BEGIN

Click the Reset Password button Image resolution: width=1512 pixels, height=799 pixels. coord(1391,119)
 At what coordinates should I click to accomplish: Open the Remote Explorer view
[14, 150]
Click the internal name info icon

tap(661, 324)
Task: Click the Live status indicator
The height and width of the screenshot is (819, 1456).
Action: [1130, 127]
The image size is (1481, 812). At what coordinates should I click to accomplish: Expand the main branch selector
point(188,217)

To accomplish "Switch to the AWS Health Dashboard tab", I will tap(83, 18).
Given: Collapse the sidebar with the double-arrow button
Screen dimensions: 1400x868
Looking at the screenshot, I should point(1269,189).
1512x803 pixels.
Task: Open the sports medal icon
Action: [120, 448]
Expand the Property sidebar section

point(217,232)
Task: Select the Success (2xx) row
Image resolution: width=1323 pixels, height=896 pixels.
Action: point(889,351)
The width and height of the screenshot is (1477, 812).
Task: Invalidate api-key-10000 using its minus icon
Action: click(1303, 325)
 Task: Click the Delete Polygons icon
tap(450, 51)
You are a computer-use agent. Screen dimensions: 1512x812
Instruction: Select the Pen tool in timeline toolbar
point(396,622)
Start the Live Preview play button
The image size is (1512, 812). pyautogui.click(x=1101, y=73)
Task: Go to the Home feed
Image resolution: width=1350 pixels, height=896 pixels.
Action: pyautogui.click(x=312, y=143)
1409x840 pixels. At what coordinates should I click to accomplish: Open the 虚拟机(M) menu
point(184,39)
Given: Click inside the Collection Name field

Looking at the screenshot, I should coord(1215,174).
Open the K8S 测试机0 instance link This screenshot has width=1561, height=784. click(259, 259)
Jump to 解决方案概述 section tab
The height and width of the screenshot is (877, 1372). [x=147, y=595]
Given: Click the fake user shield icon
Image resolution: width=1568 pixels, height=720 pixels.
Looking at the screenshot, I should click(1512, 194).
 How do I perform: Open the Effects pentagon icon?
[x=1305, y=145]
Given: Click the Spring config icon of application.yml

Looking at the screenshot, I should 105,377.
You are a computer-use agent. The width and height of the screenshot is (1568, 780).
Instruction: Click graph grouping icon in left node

END

▶ _ACTION ITEM_
The lines to return are those in the material above that hold "agent".

▶ _THE COMPLETED TASK_
You are a computer-use agent. Screen dimensions: 1512x812
You are a computer-use agent. The width and height of the screenshot is (1568, 780).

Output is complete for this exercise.